_Item-finding listing_

--

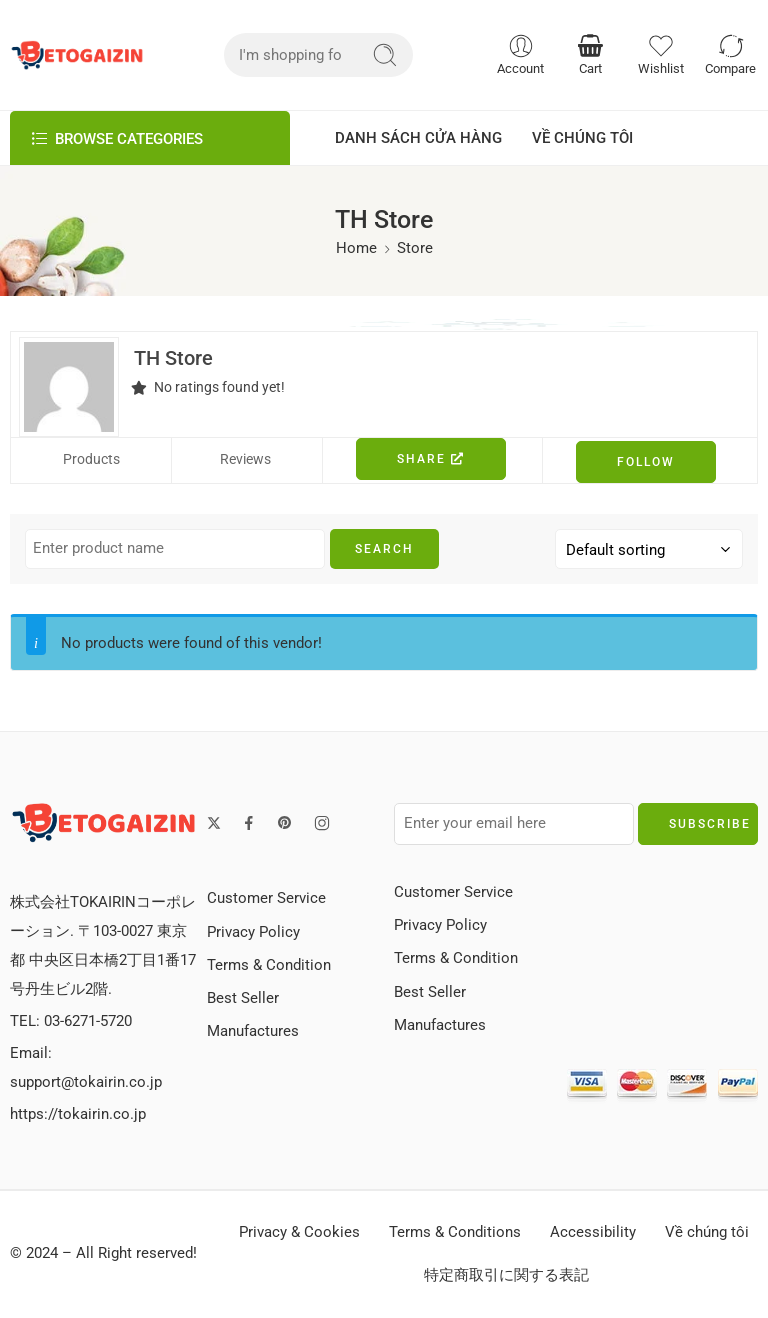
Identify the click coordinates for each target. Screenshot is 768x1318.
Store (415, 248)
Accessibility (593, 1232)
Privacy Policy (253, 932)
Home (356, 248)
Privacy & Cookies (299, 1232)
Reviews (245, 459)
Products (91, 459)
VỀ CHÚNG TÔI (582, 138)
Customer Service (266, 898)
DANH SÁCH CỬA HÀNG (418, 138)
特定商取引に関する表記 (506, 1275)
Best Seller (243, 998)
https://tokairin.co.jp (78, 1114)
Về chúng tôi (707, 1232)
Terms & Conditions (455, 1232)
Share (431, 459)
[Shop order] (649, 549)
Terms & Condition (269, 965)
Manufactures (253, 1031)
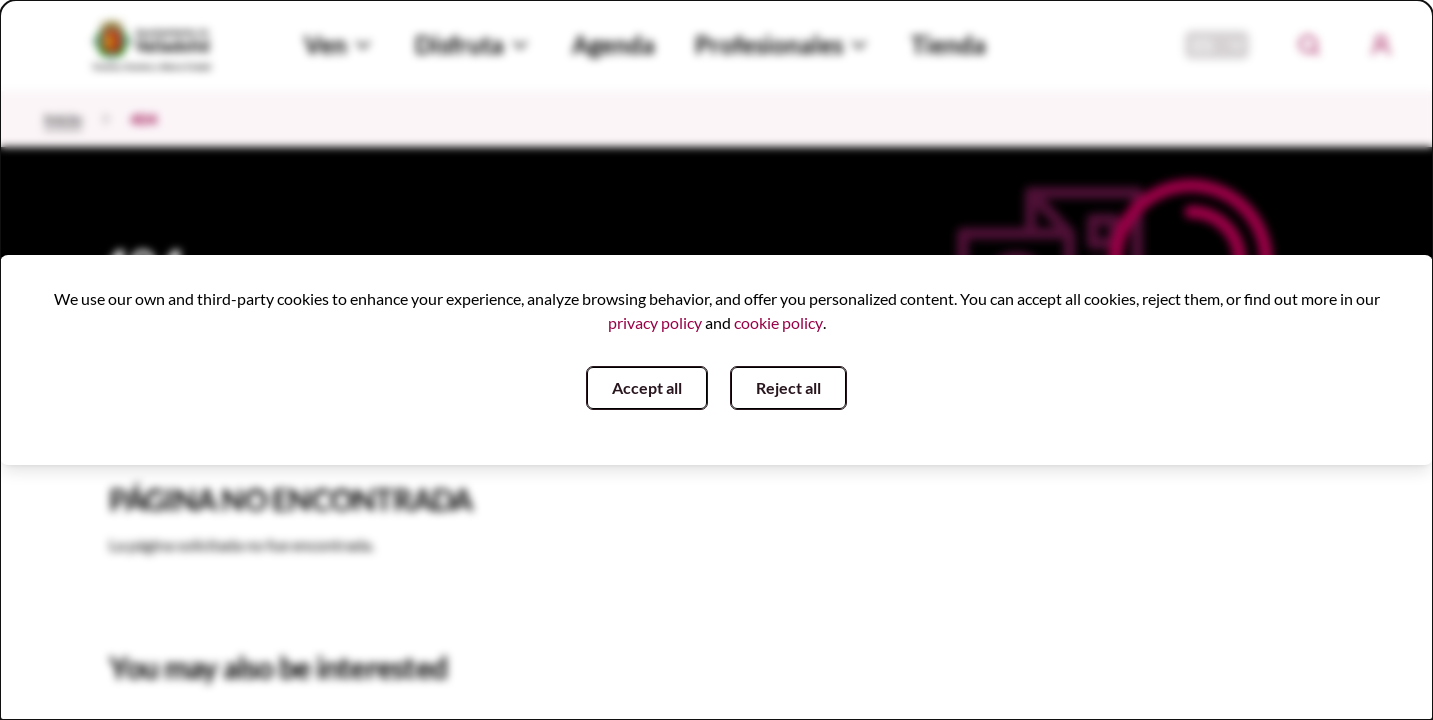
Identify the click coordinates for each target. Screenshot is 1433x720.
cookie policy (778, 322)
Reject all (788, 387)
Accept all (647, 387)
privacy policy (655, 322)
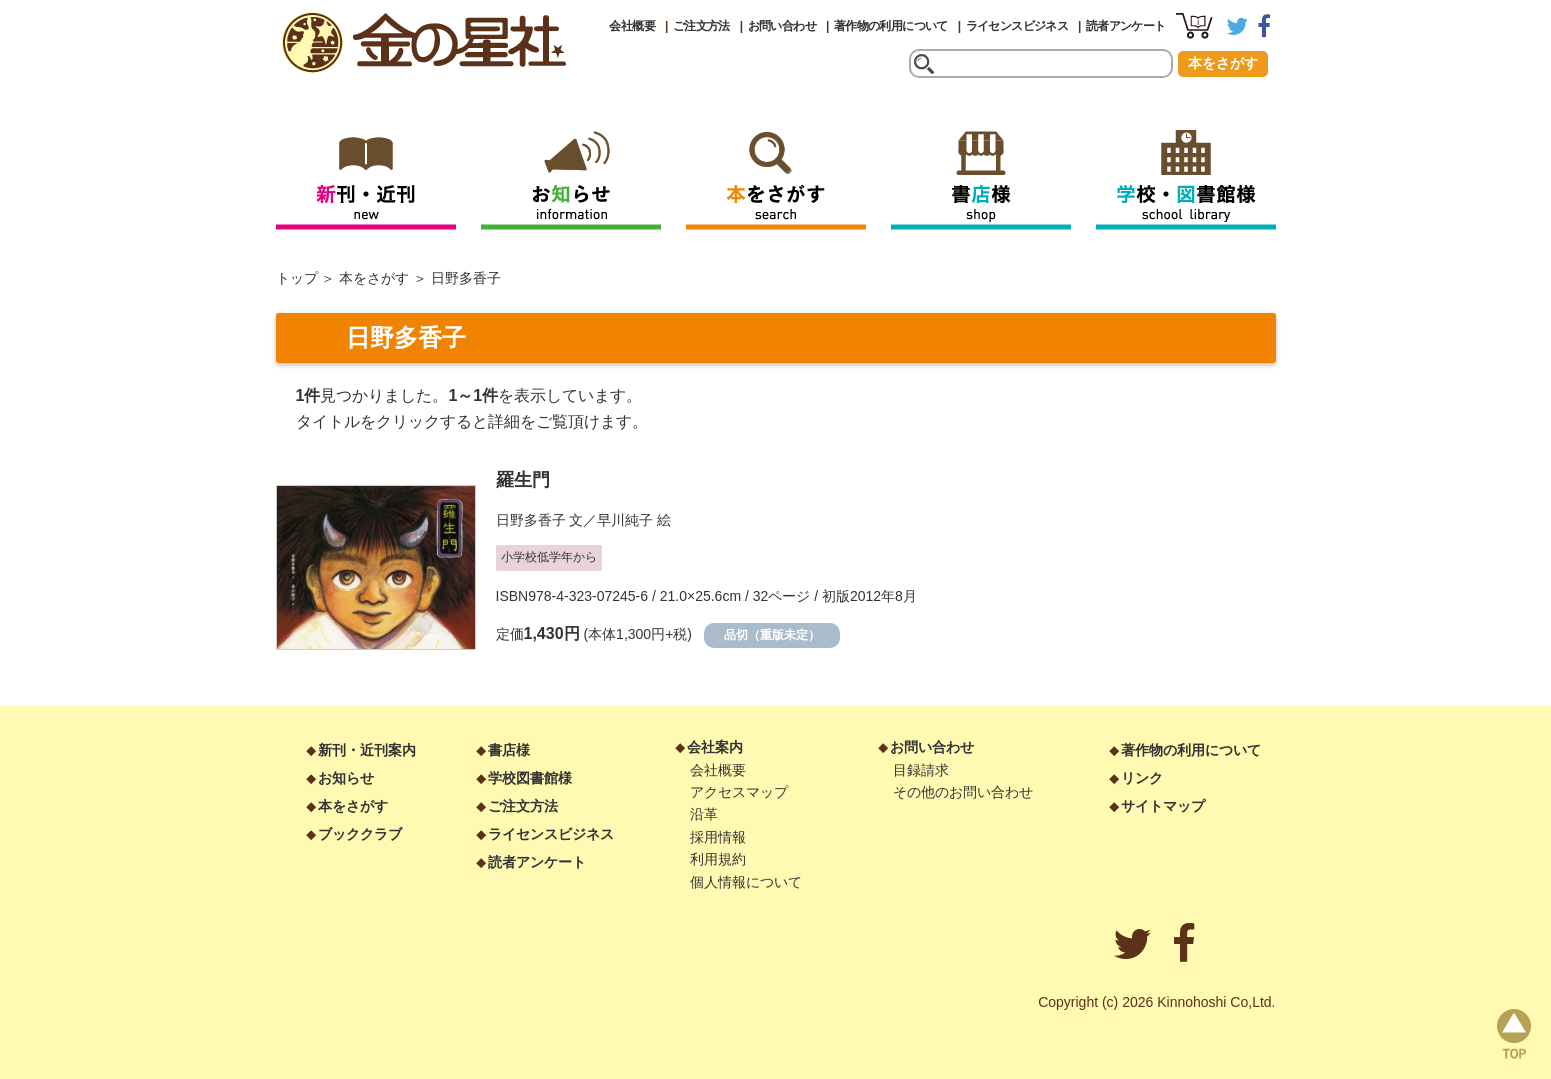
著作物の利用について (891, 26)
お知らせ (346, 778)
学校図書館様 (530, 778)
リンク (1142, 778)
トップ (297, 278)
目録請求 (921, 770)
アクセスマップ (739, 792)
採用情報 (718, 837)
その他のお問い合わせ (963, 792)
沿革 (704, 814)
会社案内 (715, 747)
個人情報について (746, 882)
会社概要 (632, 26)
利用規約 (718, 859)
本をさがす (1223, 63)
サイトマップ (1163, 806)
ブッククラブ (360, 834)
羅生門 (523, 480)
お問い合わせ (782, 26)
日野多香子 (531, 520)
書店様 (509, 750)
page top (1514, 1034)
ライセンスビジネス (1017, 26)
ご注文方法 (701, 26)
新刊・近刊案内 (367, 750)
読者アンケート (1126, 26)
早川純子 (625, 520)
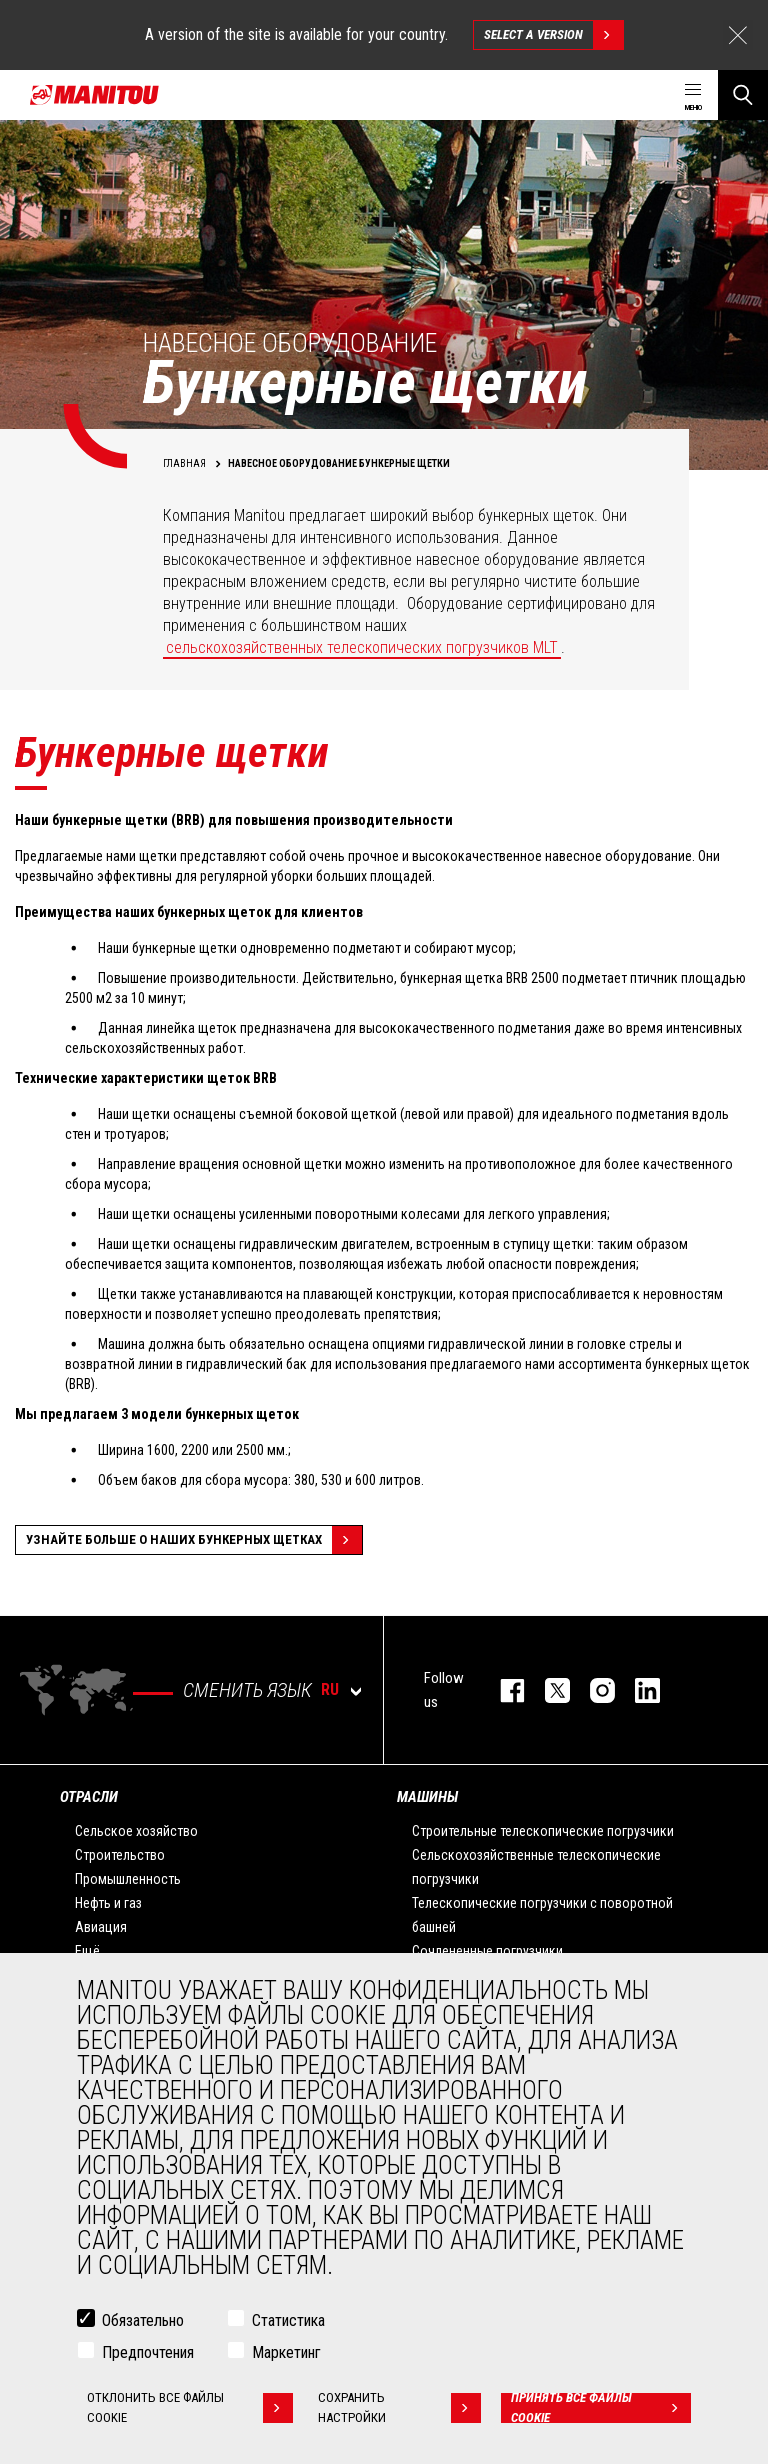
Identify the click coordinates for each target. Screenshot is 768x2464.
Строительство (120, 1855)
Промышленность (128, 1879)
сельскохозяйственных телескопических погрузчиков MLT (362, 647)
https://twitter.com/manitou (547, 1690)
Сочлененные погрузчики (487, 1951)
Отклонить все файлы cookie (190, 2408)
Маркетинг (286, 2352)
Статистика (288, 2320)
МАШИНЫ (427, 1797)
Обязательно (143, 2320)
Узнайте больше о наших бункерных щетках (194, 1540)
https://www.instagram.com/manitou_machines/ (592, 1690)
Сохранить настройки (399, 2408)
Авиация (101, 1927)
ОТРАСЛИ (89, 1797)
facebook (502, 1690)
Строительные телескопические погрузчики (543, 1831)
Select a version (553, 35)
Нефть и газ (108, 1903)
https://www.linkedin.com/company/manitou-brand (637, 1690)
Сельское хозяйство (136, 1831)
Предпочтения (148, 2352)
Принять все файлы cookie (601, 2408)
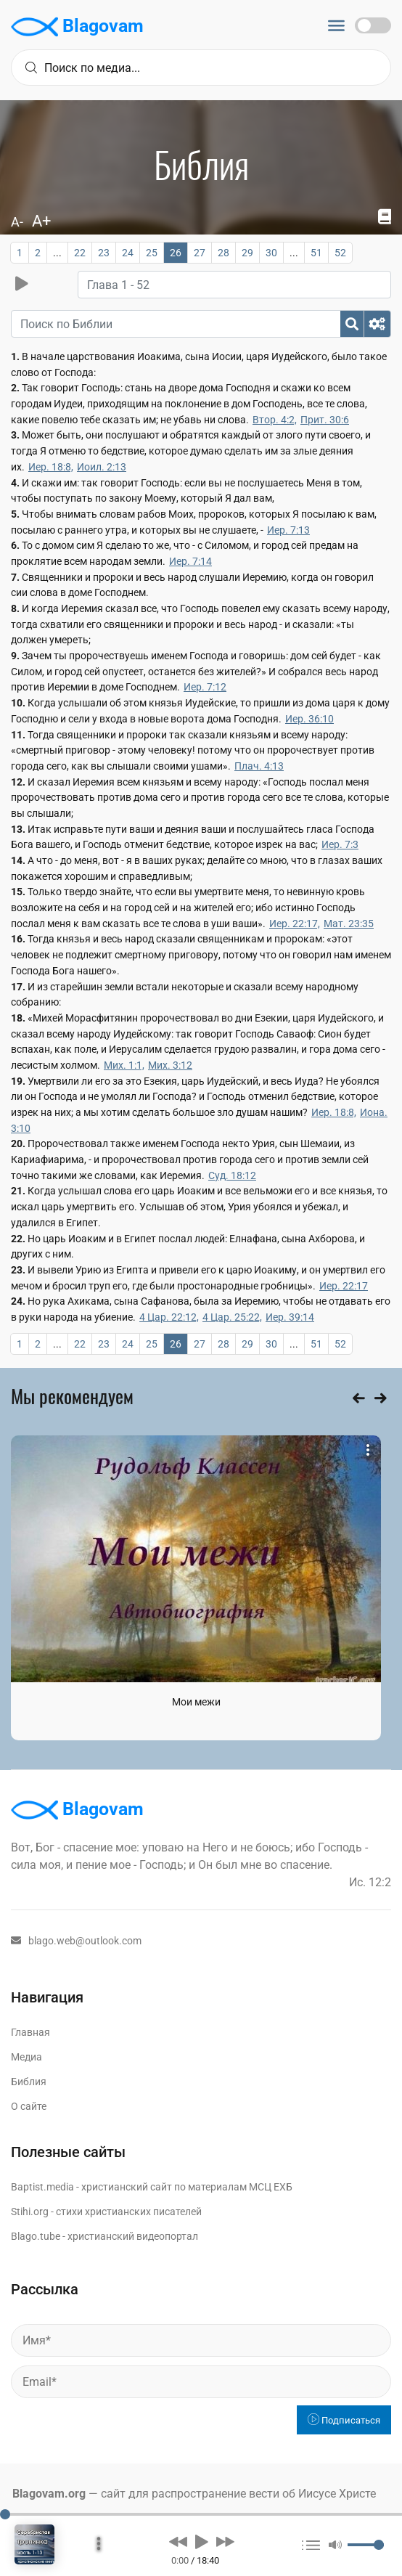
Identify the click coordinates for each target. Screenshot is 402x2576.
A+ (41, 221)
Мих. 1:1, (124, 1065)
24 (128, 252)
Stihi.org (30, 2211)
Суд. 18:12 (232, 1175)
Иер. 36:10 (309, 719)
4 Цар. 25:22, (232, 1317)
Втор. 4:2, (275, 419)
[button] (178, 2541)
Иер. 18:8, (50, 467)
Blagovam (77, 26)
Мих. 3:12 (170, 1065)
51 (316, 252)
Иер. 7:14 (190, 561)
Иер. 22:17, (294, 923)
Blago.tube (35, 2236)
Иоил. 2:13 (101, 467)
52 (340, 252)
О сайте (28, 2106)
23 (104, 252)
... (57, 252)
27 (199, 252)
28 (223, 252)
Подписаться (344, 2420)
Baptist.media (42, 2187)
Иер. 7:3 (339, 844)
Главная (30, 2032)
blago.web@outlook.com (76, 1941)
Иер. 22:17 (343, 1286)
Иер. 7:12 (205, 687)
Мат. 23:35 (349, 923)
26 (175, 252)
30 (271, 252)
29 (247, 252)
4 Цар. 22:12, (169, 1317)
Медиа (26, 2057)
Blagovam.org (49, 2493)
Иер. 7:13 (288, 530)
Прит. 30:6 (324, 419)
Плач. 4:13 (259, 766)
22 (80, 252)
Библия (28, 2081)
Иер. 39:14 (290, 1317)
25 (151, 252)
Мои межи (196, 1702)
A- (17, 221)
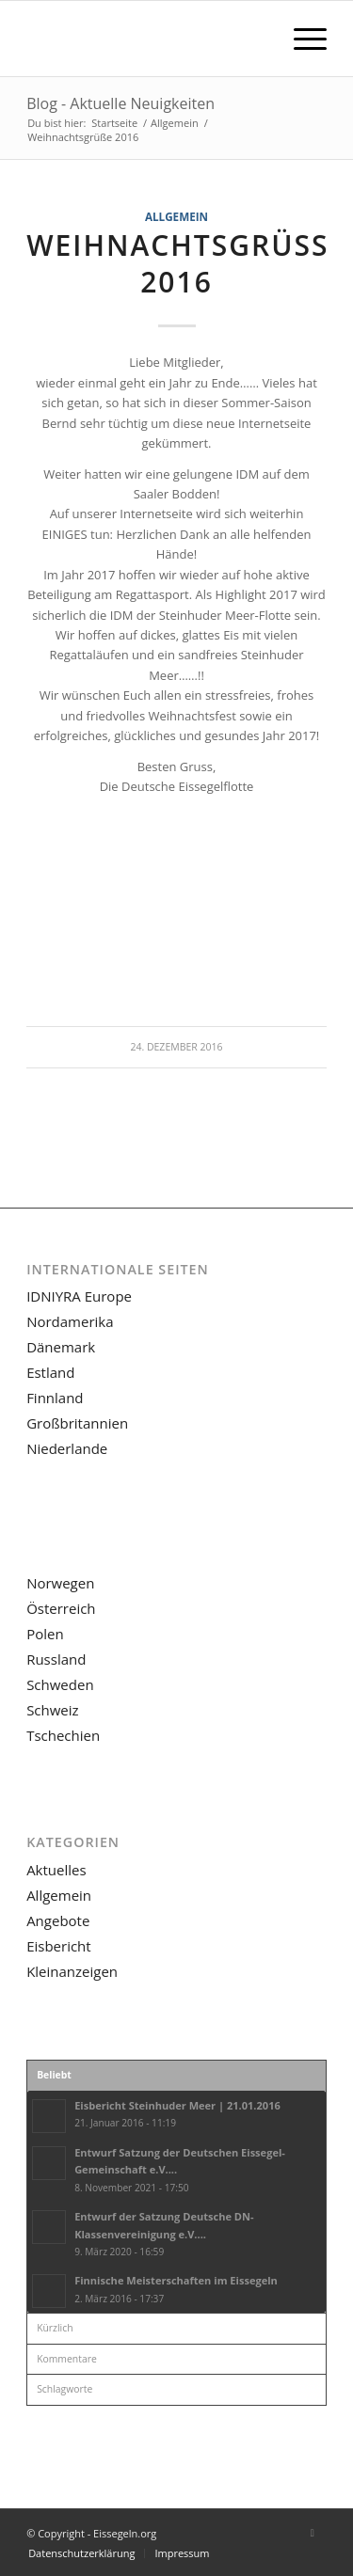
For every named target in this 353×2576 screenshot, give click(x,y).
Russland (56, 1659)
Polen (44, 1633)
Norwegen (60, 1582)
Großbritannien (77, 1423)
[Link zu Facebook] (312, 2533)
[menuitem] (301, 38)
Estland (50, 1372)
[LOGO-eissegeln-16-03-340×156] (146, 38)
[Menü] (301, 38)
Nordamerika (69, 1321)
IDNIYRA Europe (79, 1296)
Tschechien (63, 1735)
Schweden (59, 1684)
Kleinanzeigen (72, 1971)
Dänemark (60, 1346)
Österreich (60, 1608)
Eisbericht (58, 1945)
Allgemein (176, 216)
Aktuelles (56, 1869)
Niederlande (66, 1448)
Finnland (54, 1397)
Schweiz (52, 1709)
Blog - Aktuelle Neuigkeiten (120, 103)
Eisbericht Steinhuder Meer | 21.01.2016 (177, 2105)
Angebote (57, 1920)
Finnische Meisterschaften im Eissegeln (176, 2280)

--

_Given exercise_
Write out everything from "Accept all (647, 387)" down to "Обязательно (143, 2320)" again, adding -140 to each coordinate number in the answers. Leave the pictures out.

_Response_
Accept all (507, 247)
privacy policy (515, 182)
著作物の利用について (751, -114)
お知らせ (206, 638)
学校図書館様 (390, 638)
リンク (1002, 638)
トップ (157, 138)
目録請求 (781, 630)
アクセスマップ (599, 652)
採用情報 (578, 697)
その他のお問い合わせ (823, 652)
沿革 (564, 674)
会社案内 (575, 607)
個人情報について (606, 742)
会社概要 (492, -114)
利用規約 (578, 719)
本をさがす (1083, -77)
サイトマップ (1023, 666)
ブッククラブ (220, 694)
羅生門 (383, 340)
お問い合わせ (642, -114)
日野多香子 (391, 380)
書店様 (369, 610)
page top (1374, 894)
ライセンスビジネス (877, -114)
ご注文方法 (561, -114)
新刊・近刊案内 (227, 610)
読者アンケート (986, -114)
早川純子 (485, 380)
Identify the click coordinates for each target. Screenshot is 768x2464.
Строительство (-20, 1715)
Промышленность (-12, 1739)
сельскохозяйственных телескопических погрузчиков MLT (222, 507)
https://twitter.com/manitou (407, 1550)
Сочлененные погрузчики (347, 1811)
Отклонить все файлы cookie (50, 2268)
Маркетинг (146, 2212)
Статистика (148, 2180)
МАШИНЫ (287, 1657)
Обязательно (3, 2180)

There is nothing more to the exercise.